The connection here is in the word “amad” – stood – and its association with the Amidah prayer. Strangely, though, the Torah relates just one chapter later (Bereshis 20:17), “Vayitpallel Avraham el Ha’Elokim” – “And Avraham prayed to God.” The word “vayitpallel” is directly related to “tefillah” – prayer.
When proving that Avraham established prayer, why didn’t the Talmud use that verse? Further, in the case of Avraham’s tefillah, God answered his prayer and miraculously healed Avimelech, the king of the Plishtim, and his entire household. Why, then, isn’t this clear, explicit and successful prayer our foundational model?
The Talmud’s first proof text for prayer offers us a powerful lesson. Let’s take a deeper look at that text: “And Avraham got up early in the morning to the place where he had stood before God.”
What was so special about the place? It was a place of deep significance to Avraham. It was the place where he stood, argued and confronted God before the destruction of Sodom and A’mora.

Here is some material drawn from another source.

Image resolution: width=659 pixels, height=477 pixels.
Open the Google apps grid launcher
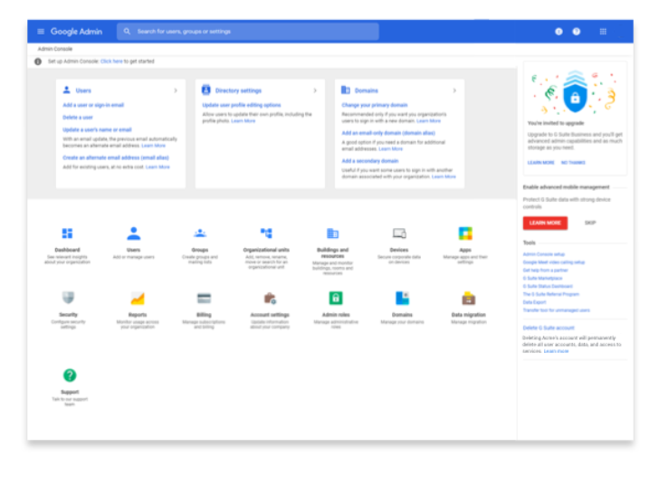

It was the place where Avraham, alone and face to face with the Creator of the Universe, mustered all his courage to demand (Bereshis 18:23), “Shall the Judge of the entire earth not do justice?” And he boldly asked, “How dare You kill the righteous together with the wicked?”
By using this verse as a foundation for Jewish prayer, the Talmud teaches us that prayer is not centered on miracles or good fortune. Rather, prayer is how we confront God for whatever seems to us to be unfair and unjust.
Prayer is how we struggle and argue with God, Who loves righteousness and justice but allows suffering, pain, and the death of innocent children. With prayer, we – like Avraham – see the distance between the world as it is and the world as it could be. This is where our prayer begins. This is where hope begins and where redemption begins.
Through prayer we become God’s messengers to others as we demonstrate the way we handle life’s difficult tests. We show our family and friends how to have emunah and bitachon (faith and trust in God) despite pain and suffering.
Emunah means we trust that everything that happens to us, the good as well as the bad, comes from God. Bitachon is a higher level than emunah alone, for even in the midst of life’s tragedies I know that somehow these events are also part of God’s Plan for the Ultimate Good.
We have a lot of work to do. Let’s get started by having a daily conversation with God and telling Him our troubles. It’s the best therapy there is – and it’s free!